LISTED RECORDS
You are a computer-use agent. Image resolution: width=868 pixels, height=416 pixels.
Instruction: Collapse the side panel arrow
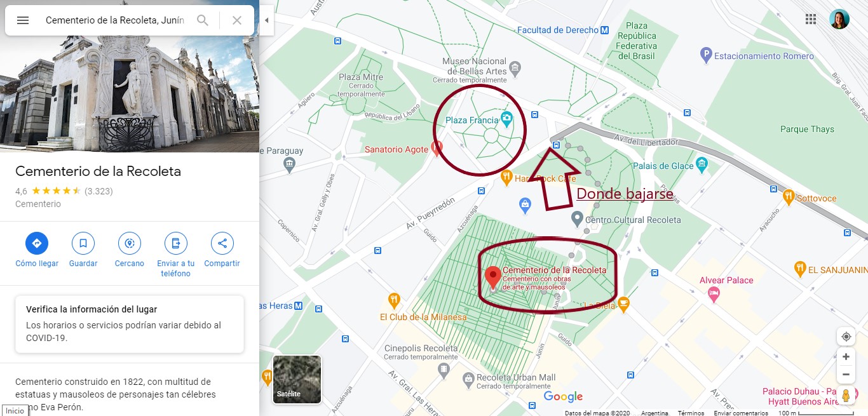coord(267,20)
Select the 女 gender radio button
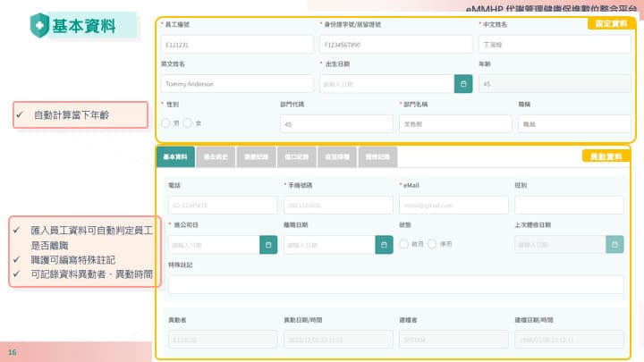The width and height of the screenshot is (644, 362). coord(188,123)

AIM OF THE EXERCISE
Only the pictures should be left out; the rest of the material above must be repeated exactly.

RESPONSE BOX
You are a computer-use agent. Image resolution: width=868 pixels, height=416 pixels.
Instruction: Collapse the side panel arrow
coord(267,20)
Select the 女 gender radio button
The width and height of the screenshot is (644, 362). coord(188,123)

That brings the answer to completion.